▶ [PROBLEM DESCRIPTION]: Please repeat exactly the lines below from the one containing "You are a computer-use" down to the one containing "Image resolution: width=723", both included, and nothing else.

▶ [DATA TO PROCESS]:

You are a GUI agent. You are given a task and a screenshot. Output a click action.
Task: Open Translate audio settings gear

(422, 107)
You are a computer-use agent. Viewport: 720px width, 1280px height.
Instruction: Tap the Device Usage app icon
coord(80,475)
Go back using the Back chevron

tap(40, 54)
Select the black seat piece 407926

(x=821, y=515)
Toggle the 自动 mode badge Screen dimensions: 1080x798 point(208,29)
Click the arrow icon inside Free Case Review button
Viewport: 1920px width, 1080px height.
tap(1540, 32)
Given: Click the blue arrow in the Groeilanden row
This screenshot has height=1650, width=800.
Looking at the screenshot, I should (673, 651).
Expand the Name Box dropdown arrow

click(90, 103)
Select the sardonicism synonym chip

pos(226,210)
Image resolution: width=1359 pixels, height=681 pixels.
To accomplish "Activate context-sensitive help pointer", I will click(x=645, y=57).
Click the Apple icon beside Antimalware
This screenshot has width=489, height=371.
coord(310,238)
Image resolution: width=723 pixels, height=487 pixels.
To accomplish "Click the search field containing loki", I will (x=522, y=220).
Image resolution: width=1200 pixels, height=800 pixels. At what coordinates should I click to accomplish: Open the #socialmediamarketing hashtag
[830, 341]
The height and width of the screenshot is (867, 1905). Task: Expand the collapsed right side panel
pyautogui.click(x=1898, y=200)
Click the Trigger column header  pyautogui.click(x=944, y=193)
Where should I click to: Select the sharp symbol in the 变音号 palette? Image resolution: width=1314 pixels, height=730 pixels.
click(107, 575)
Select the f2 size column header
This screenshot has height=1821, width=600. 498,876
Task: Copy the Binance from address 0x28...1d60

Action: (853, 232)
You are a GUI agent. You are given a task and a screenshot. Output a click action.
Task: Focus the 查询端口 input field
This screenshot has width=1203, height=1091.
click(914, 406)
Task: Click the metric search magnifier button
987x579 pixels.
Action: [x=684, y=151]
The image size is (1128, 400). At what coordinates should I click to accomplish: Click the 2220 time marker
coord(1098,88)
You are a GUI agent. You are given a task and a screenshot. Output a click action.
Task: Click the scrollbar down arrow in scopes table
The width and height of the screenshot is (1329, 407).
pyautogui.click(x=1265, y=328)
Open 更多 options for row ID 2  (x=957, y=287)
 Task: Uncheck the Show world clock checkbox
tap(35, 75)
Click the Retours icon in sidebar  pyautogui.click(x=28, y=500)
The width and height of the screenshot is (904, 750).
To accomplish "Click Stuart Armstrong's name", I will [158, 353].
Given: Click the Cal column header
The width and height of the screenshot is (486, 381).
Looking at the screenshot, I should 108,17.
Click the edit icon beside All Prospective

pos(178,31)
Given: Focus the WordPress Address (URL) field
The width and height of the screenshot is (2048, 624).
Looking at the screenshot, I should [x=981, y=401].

▶ [RESPONSE]:
You are a computer-use agent. Viewport: 720px width, 1280px height.
Instruction: Tap the Device Usage app icon
coord(80,475)
Go back using the Back chevron

tap(40, 54)
Select the black seat piece 407926

(x=821, y=515)
Toggle the 自动 mode badge Screen dimensions: 1080x798 point(208,29)
Click the arrow icon inside Free Case Review button
Viewport: 1920px width, 1080px height.
tap(1540, 32)
Given: Click the blue arrow in the Groeilanden row
This screenshot has height=1650, width=800.
Looking at the screenshot, I should (673, 651).
Expand the Name Box dropdown arrow

click(90, 103)
Select the sardonicism synonym chip

pos(226,210)
Image resolution: width=1359 pixels, height=681 pixels.
To accomplish "Activate context-sensitive help pointer", I will click(x=645, y=57).
Click the Apple icon beside Antimalware
This screenshot has width=489, height=371.
coord(310,238)
Image resolution: width=723 pixels, height=487 pixels.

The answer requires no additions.